Le temps, c'est de l'argent. Et ça, Airbus, le constructeur d'avions, l'a bien compris. En vol, difficile d'en gagner beaucoup. C'est au sol, lors de l'embarquement et du débarquement des passagers que la marge de progression est la plus importante. Et les Français n'y vont pas avec le dos de la cuillère, en imaginant carrément une cabine amovible.

04 déc. 2015, 13:55
/ Màj. le 04 déc. 2015 à 14:34
Le système semble plutôt simple. La cabine vient se fixer sur l'avion lorsque les passagers ont embarqué.

Le brevet est déposé. De là à ce que ce projet, un peu fou, devienne réalité, il y a probablement un gouffre. 

L'avionneur Airbus sait que le temps c'est de l'argent. Et, pour gagner du temps, dans le transport aérien, il y a deux solutions: voler plus vite ou embarquer et débarquer les passagers plus rapidement. 

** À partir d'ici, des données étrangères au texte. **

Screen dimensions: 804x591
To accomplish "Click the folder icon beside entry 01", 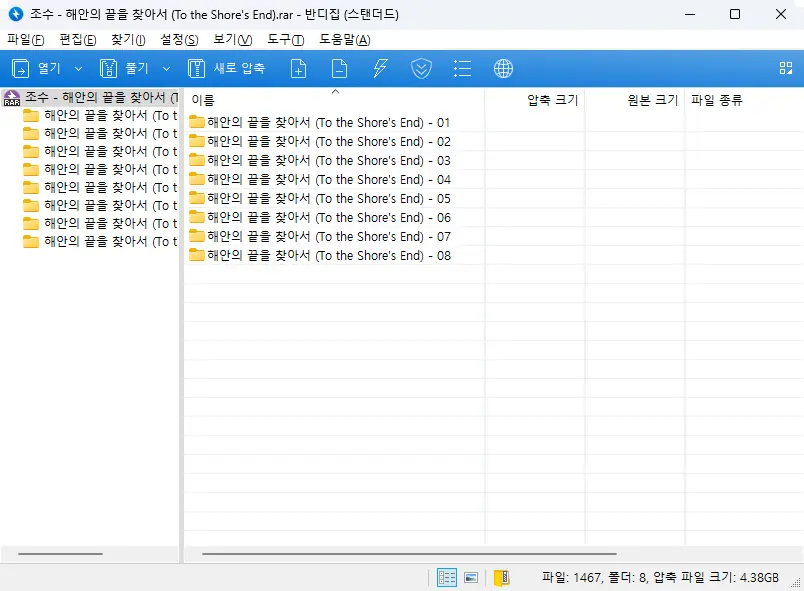I will [196, 122].
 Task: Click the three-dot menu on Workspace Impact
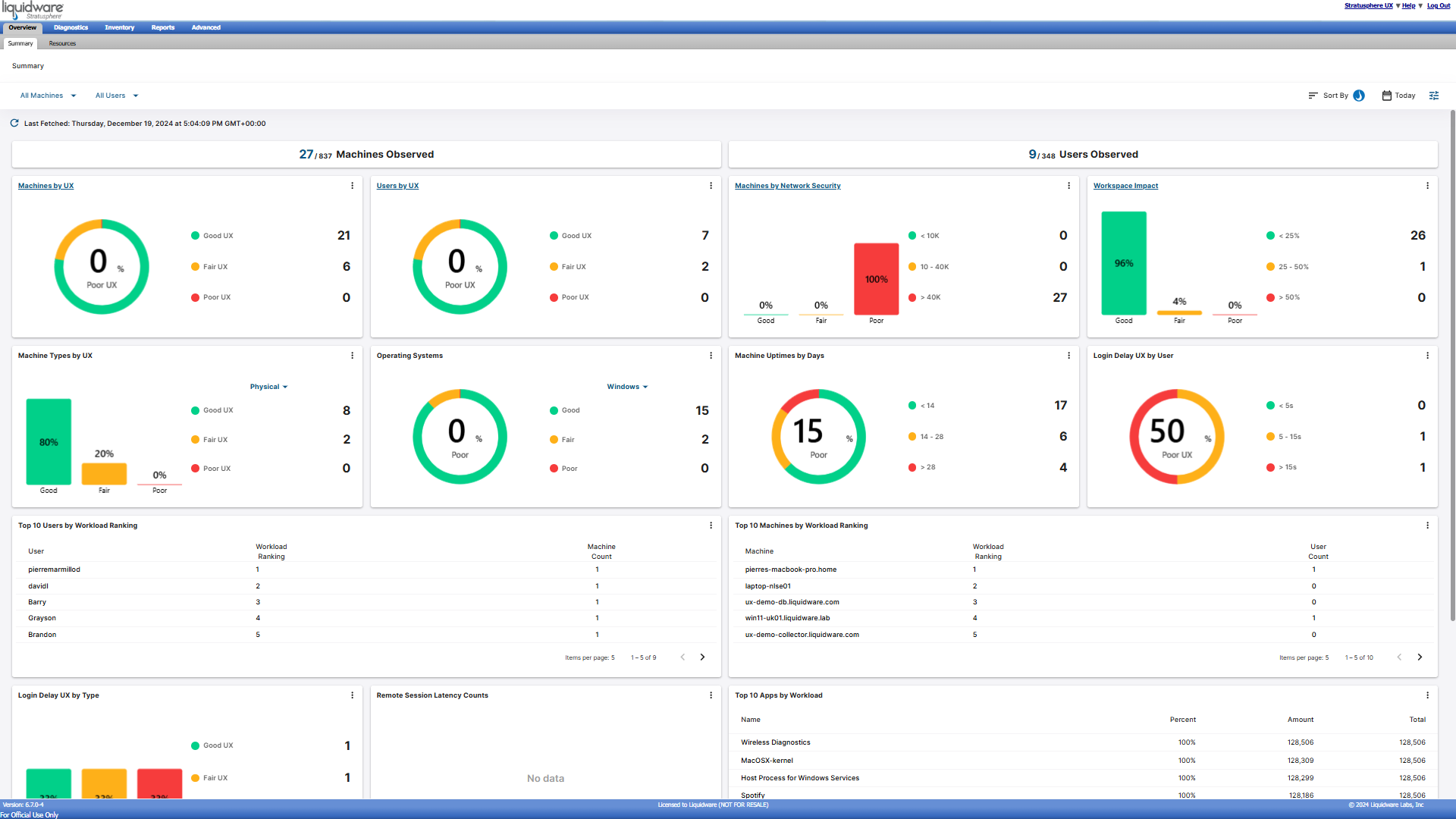[x=1428, y=185]
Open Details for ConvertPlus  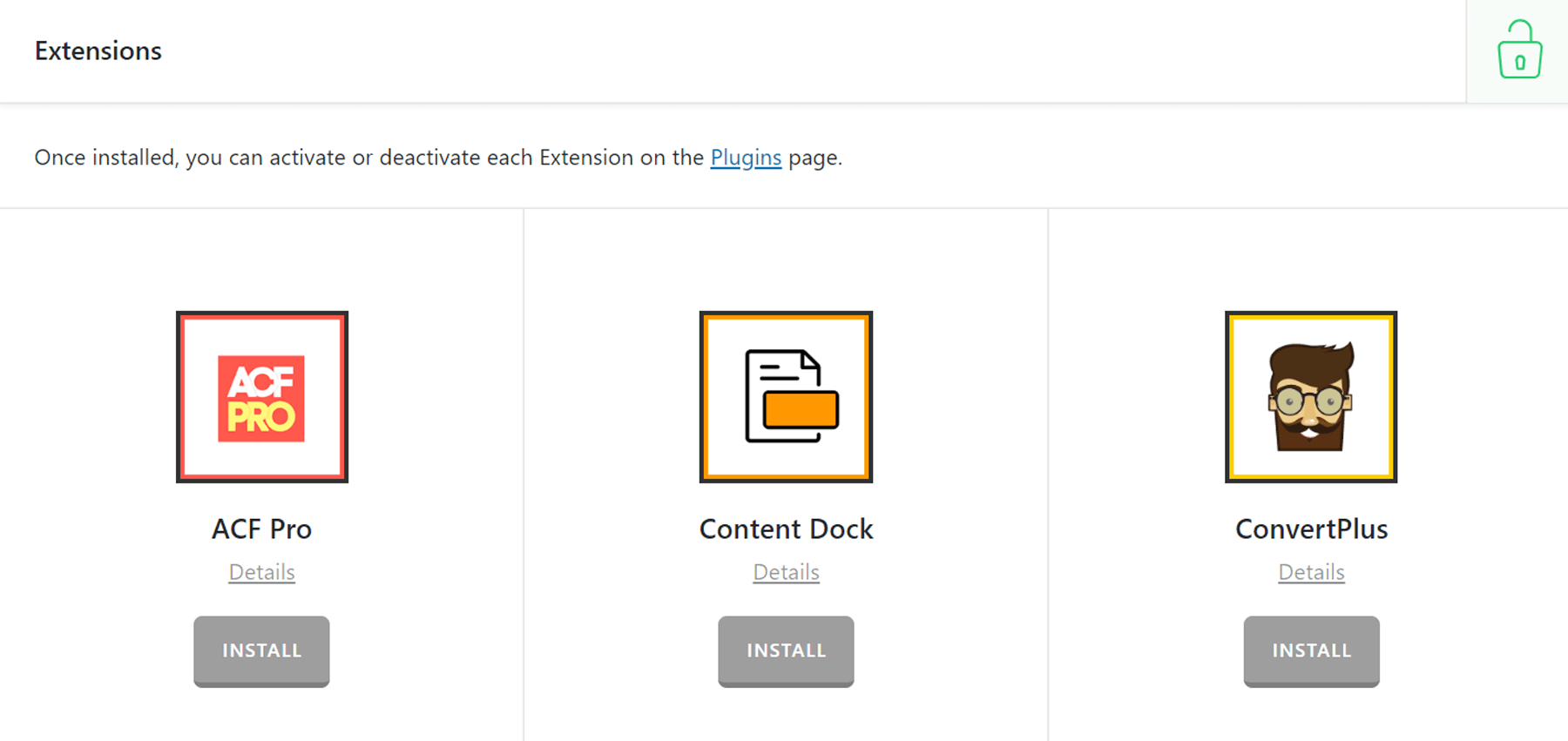pyautogui.click(x=1310, y=572)
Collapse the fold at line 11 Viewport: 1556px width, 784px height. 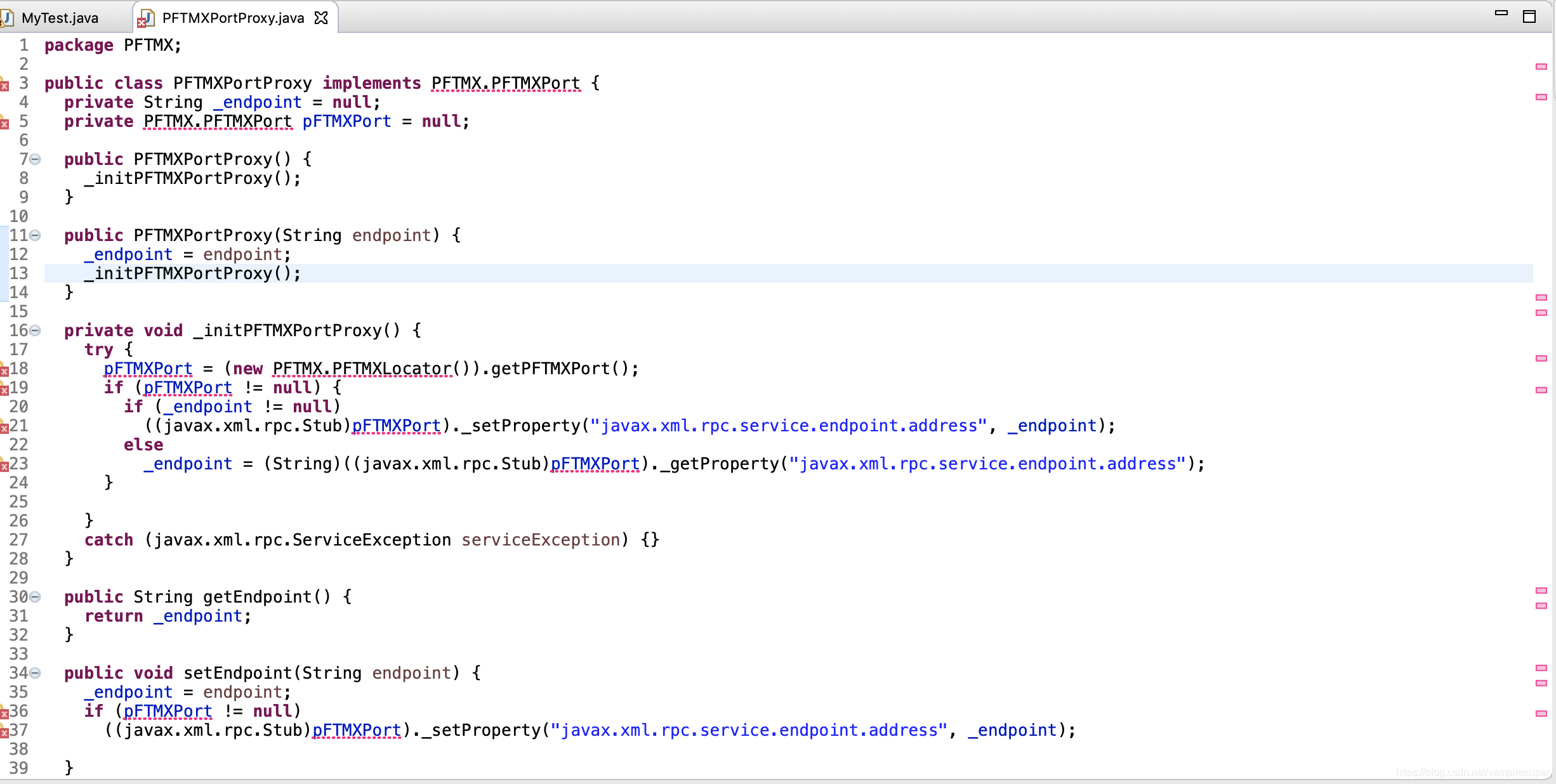35,235
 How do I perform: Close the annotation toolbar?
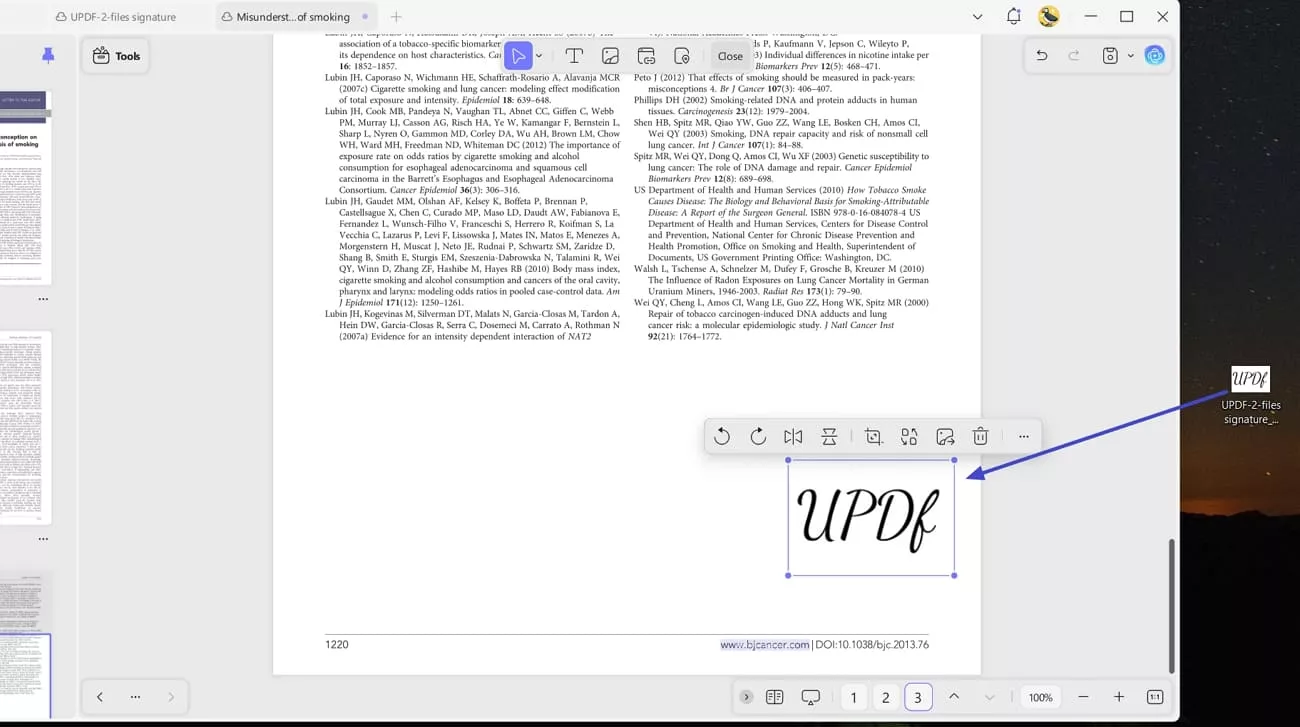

Airbus planche déjà sur des appareils capables de relier Londres à New York en une heure. Le constructeur français s'intéresse désormais à l'autre possibilité: accélérer les transferts au sol. Jusqu'ici, ce sont les hôtesses et les stewards, tout sourire, qui jouent ce rôle en vous poussant, très gentiment, dehors de l'avion ou en balançant votre nom dans tout l'aéroport une bonne quinzaine de fois parce que vous n'êtes pas encore assis dans un appareil qui décollera de toute façon avec 30 minutes de retard.

Pour éviter ce genre de désagrément, Wired nous apprend qu'Airbus a déposé en 2013 un brevet pour des cabines détachables. Il a été approuvé par l'Office américain des brevets et patentes à la fin du mois d'octobre.

Si, vous avez bien lu: les avions du futurs pourraient être divisés en deux parties. La première, le porteur, avec la cabine du pilote, les moteurs, les ailes et le train d'atterrissage. La seconde, la cabine, comme un gros conteneur, vient simplement se fixer sur le porteur, lorsque tous les passagers ont embarqué. 

A l'atterrissage, la cabine amovible serait simplement retirée, déposée et remplacée par un autre module rempli de passagers.

Mais, selon FranceTV, le projet n'est pas près d'aboutir. Les normes de sécurité drastiques dans l'aviation civile seront difficiles à atteindre pour un avion "en kit". De plus, le coût de la recherche et du développement se chiffrent en milliards, sans compter les investissements nécessaires pour équiper les aéroports.